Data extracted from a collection
============================================================
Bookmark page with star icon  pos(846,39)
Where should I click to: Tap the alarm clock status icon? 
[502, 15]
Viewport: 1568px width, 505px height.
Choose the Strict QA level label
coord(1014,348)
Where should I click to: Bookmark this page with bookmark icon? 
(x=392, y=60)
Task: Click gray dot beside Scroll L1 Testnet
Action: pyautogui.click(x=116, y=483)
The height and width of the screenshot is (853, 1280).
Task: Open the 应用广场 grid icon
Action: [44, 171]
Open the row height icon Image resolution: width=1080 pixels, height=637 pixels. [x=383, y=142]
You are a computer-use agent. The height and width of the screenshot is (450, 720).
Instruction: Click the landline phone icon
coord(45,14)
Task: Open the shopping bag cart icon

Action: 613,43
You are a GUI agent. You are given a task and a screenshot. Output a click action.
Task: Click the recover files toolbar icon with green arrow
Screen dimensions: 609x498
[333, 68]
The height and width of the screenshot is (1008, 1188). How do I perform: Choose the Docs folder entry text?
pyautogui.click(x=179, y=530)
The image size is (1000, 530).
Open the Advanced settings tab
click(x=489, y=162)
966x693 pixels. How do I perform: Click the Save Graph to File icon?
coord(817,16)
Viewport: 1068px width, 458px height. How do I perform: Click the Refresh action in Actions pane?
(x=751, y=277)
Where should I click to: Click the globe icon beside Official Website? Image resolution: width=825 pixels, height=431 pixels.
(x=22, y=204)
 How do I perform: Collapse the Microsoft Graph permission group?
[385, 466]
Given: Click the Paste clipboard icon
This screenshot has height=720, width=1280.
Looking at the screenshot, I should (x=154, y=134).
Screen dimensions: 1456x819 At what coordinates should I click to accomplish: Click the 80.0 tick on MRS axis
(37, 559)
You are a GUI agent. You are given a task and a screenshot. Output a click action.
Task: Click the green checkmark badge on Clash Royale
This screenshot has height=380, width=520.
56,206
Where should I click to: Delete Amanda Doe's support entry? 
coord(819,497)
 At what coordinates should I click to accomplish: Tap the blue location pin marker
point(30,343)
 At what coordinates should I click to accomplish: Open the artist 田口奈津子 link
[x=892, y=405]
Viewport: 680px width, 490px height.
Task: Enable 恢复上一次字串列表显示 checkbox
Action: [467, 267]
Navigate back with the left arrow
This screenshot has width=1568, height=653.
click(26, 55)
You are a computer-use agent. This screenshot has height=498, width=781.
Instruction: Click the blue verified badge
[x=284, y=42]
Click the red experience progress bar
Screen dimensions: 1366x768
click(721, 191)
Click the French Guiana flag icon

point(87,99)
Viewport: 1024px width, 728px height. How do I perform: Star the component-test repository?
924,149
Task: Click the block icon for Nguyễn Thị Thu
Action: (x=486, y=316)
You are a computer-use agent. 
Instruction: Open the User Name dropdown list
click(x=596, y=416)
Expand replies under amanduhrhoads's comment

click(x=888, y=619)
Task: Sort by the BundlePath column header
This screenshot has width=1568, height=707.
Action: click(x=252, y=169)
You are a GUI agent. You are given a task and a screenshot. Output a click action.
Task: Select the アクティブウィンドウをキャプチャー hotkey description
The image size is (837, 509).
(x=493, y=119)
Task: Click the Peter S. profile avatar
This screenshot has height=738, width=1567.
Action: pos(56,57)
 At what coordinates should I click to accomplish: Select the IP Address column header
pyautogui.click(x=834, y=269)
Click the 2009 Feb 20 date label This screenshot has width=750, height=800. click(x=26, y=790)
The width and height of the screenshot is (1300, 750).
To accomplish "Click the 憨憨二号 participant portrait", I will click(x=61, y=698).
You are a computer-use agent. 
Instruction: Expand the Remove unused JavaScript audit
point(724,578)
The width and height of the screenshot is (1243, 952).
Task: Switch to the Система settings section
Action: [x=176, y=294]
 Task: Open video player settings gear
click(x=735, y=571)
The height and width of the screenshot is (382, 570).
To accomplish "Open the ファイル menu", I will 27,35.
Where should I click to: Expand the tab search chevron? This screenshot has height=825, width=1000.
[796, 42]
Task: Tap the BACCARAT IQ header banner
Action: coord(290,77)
============================================================
# What you will do:
Out of the preceding entries, pull each line that contains the word "green".

# Answer to this exercise:
Task: Click the recover files toolbar icon with green arrow
Task: Click the green checkmark badge on Clash Royale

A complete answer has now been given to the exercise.